AIM OF THE TASK: Starting with the line that contains "Where should I click to: Click" and continuing through the end of the items, including both ends, write all those lines again with their requests. Scale every coordinate in the answers by 1.9 and round to whole numbers, with halves rounded up, and leave the pictures out.

ENTRIES SHOWN:

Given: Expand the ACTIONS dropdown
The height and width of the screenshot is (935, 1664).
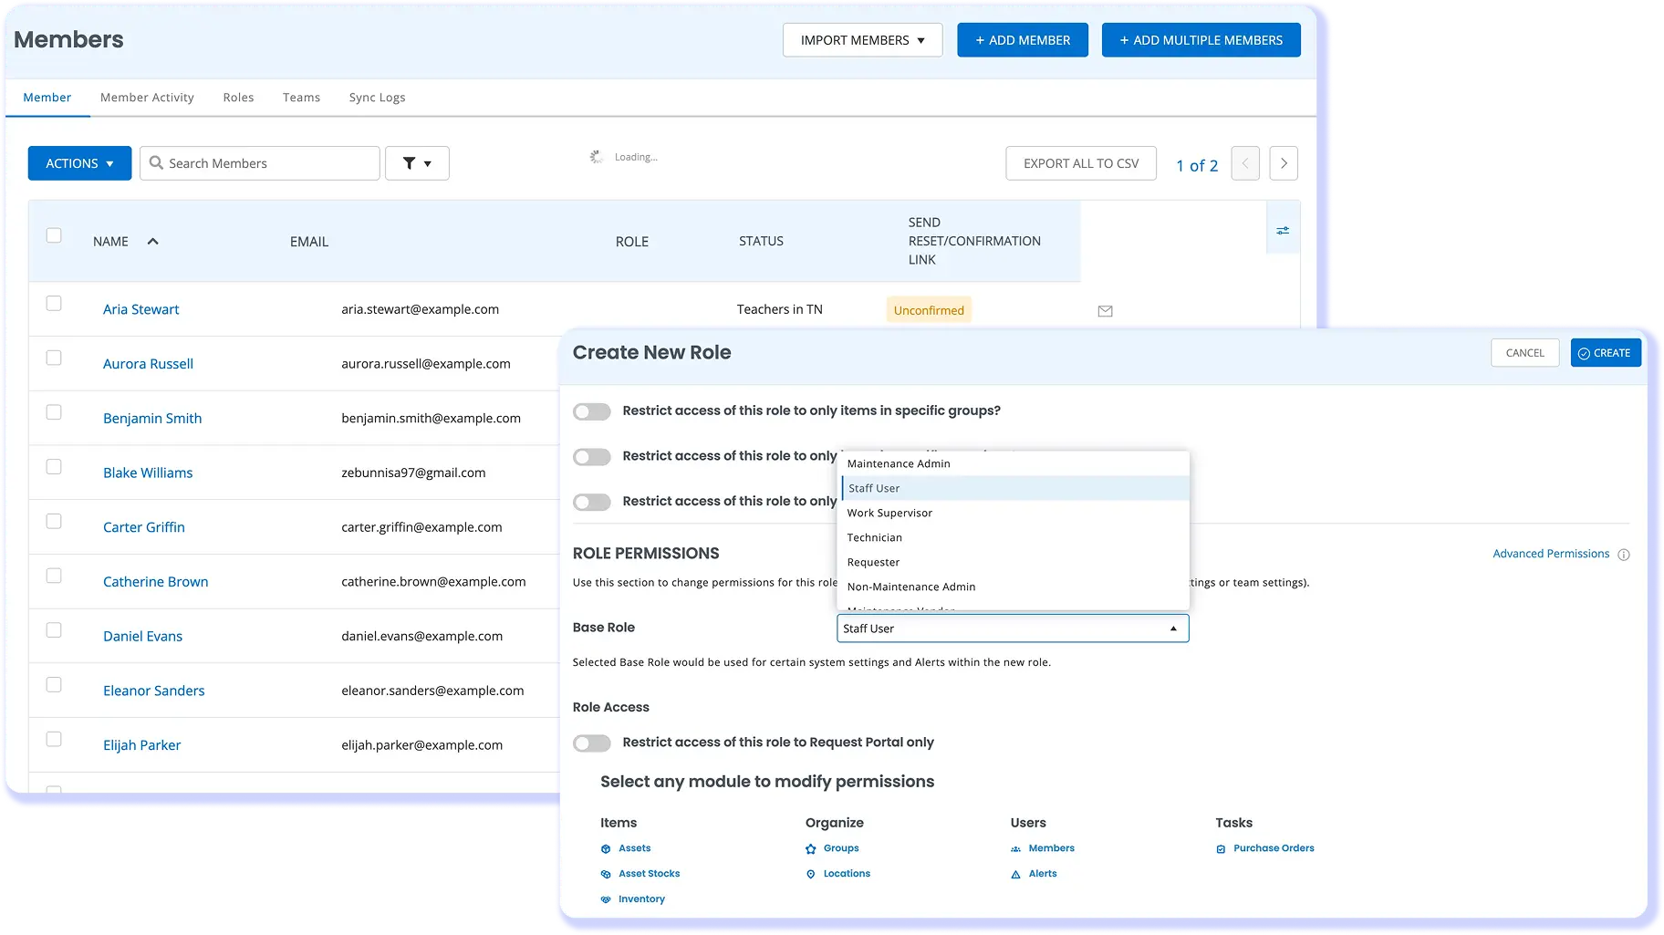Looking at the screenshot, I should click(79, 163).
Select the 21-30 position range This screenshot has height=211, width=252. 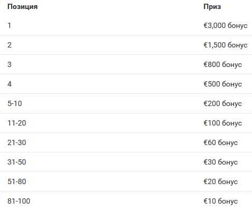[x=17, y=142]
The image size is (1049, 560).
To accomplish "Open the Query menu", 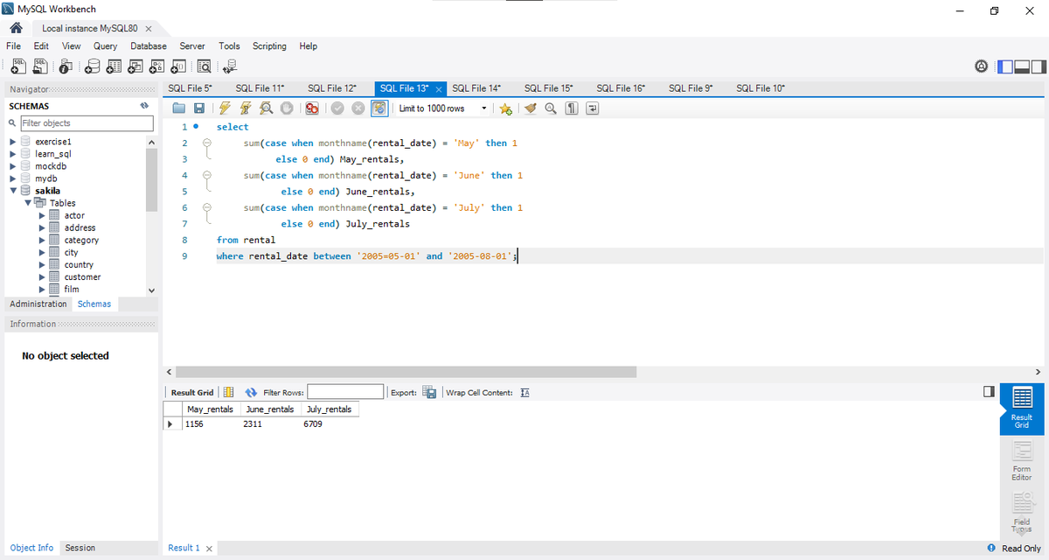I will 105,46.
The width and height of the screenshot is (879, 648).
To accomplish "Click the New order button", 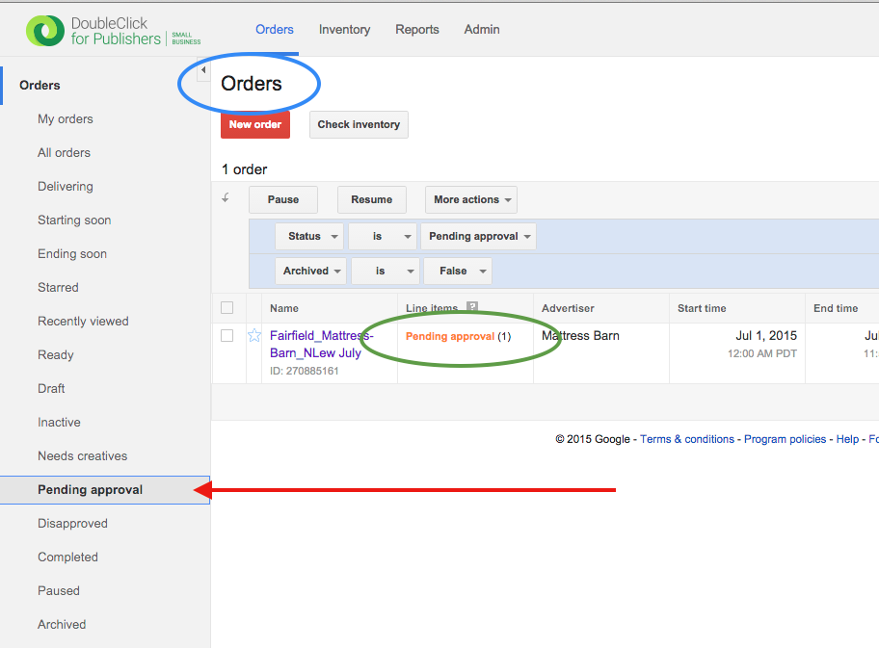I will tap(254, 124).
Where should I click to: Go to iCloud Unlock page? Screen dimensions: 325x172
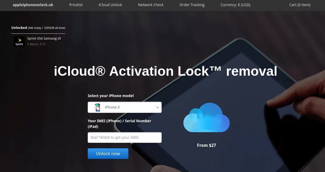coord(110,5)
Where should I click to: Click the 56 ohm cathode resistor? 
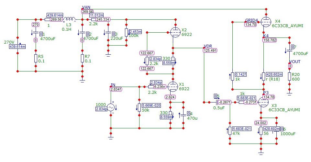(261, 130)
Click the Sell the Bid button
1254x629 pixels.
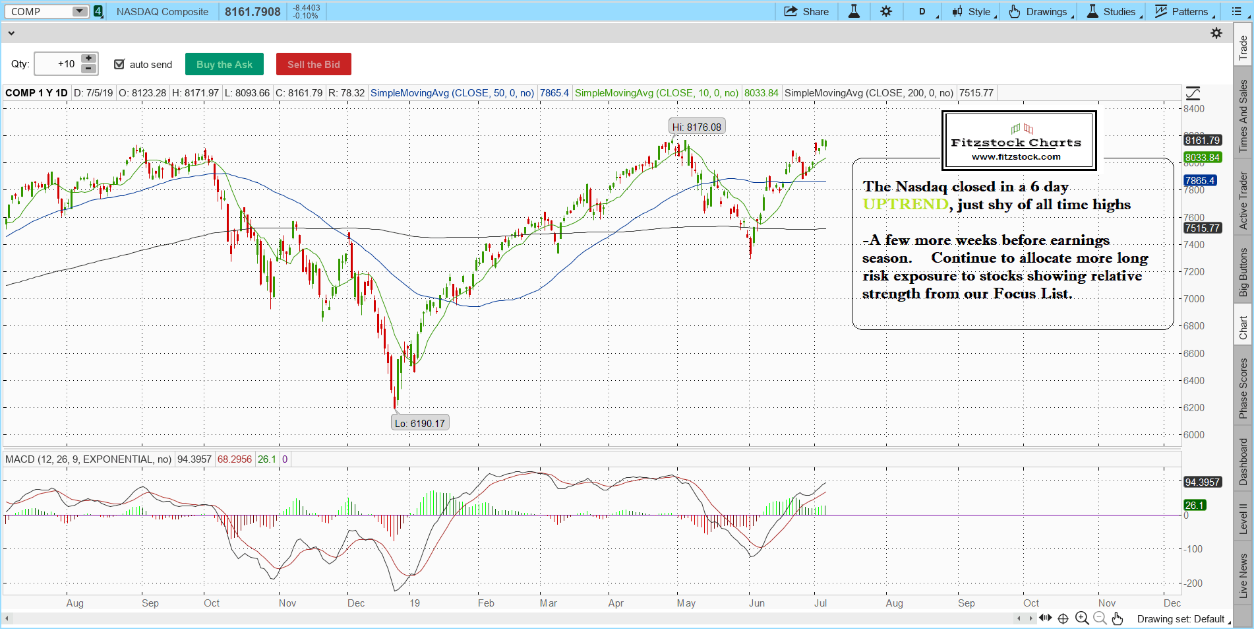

RESULT OF THIS EXERCISE:
Where should I click to: Click the 56 ohm cathode resistor? 
(496, 247)
Click the Sell the Bid button
1254x629 pixels.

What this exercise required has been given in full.